Британская военная экспедиция в Сибирь. Воспоминания командира батальона «Несгибаемых», отправленного в поддержку Колчака. 1918—1919 | страница 26
Мы с капитаном Стефаном (позже майором) из чешской армии знали каждую дорогу и тропинку от Шмаковки до Свиягино и были уверены, что при должном внимании все силы противника на уссурийском фронте были бы разбиты и взяты в плен. Японцы никогда не стали бы консультироваться или информировать кого-то из своих союзников о каком-либо передвижении, пока оно не было предпринято. Их обращение с чешскими командирами граничило с невежливостью, в вагоны английских офицеров постоянно вторгались японские рядовые с наглыми вопросами о том, что мы делаем в Сибири и когда намерены возвращаться домой. Но наибольшее презрение они проявляли по отношению к русским людям. Этих несчастных они сбрасывали с железнодорожных платформ прикладами своих винтовок, не глядя, кто перед ними, мужчина или женщина, как будто имели дело с завоеванным племенем готтентотов. Я не понимал такого поведения со стороны наших восточных союзников и считал его лишь безответственным издевательством немногих отдельных солдат и офицеров. Позднее я обнаружил, что общая политика японской армии состоит в том, чтобы обращаться со всеми свысока. Эту варварскую науку они освоили в совершенстве.

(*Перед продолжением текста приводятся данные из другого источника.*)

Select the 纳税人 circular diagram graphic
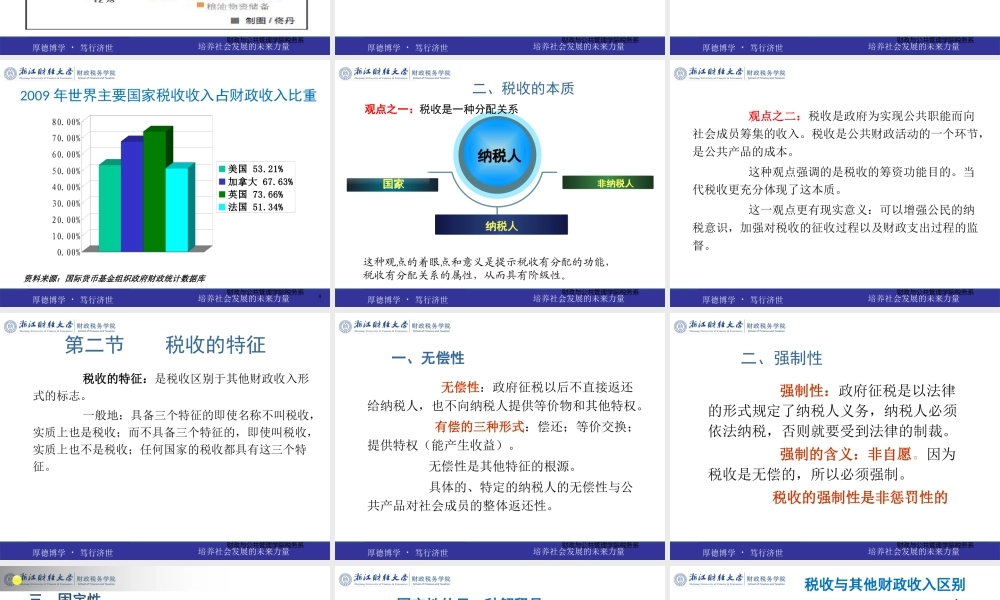Image resolution: width=1000 pixels, height=600 pixels. (x=497, y=157)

Я приведу два примера, не самых выдающихся и не единичных, но о которых, без сомнения, останется официальная запись. Я стоял на платформе в Никольске, ожидая поезда. На станции собралась толпа русских, а рядом стоял японский караульный. Совершенно неожиданно этот человек бросился вперед и прикладом винтовки ударил русского офицера по спине. Удар был такой силы, что сбил офицера с ног, и от боли тот несколько минут катался по земле, в то время как японец, ухмыляясь, держал свой штык на караул. Несмотря на то что рядом стояло много людей, ни у одного русского не хватило мужества выстрелить в него, а я, не желая вмешиваться, ничего не предпринимал и только наблюдал за развитием событий. Минут через десять японский караульный повторил представление, но на этот раз жертвой стала хорошо одетая русская дама. Русские были так запуганы, что даже ее друзья побоялись помочь ей. Я вышел вперед, чтобы предложить помощь. Японец встал передо мной, однако, увидев мой револьвер, поднял штык, но продолжал посмеиваться, как будто удачно пошутил. Ситуация привлекла внимание нескольких английских солдат, и японец понял, что дело принимает серьезный оборот. Я проследовал в японскую штаб-квартиру, располагавшуюся в соседнем вагоне, и сообщил о происшествии. Офицер, казалось, был изумлен, что я вступился на стороне обычных русских, которые, насколько ему известно, все большевики, и спросил, не причинил ли караульный вреда мне. Я ответил, что первый же японец, который в моем присутствии прикоснется к английскому офицеру или солдату, будет убит. Это, видимо, удивило японского офицера, который указал, что японцы находятся в Сибири в качестве оккупантов и вольны делать все, что им нравится. Мне пришлось объяснить ему, что японцы действуют в союзе с другими державами, включая Россию, что мы находимся здесь как друзья русского народа, а не как завоеватели. Он этого не знал или не мог понять. Я закончил разговор, предупредив, что, если он не прикажет своим караульным прекратить вести себя как дикари, их военная карьера на этом закончится. Позже я слышал, что эта беседа принесла пользу, хотя в случае с японскими войсками привело всего лишь к некоторому смягчению их поведения в отношении беззащитных русских.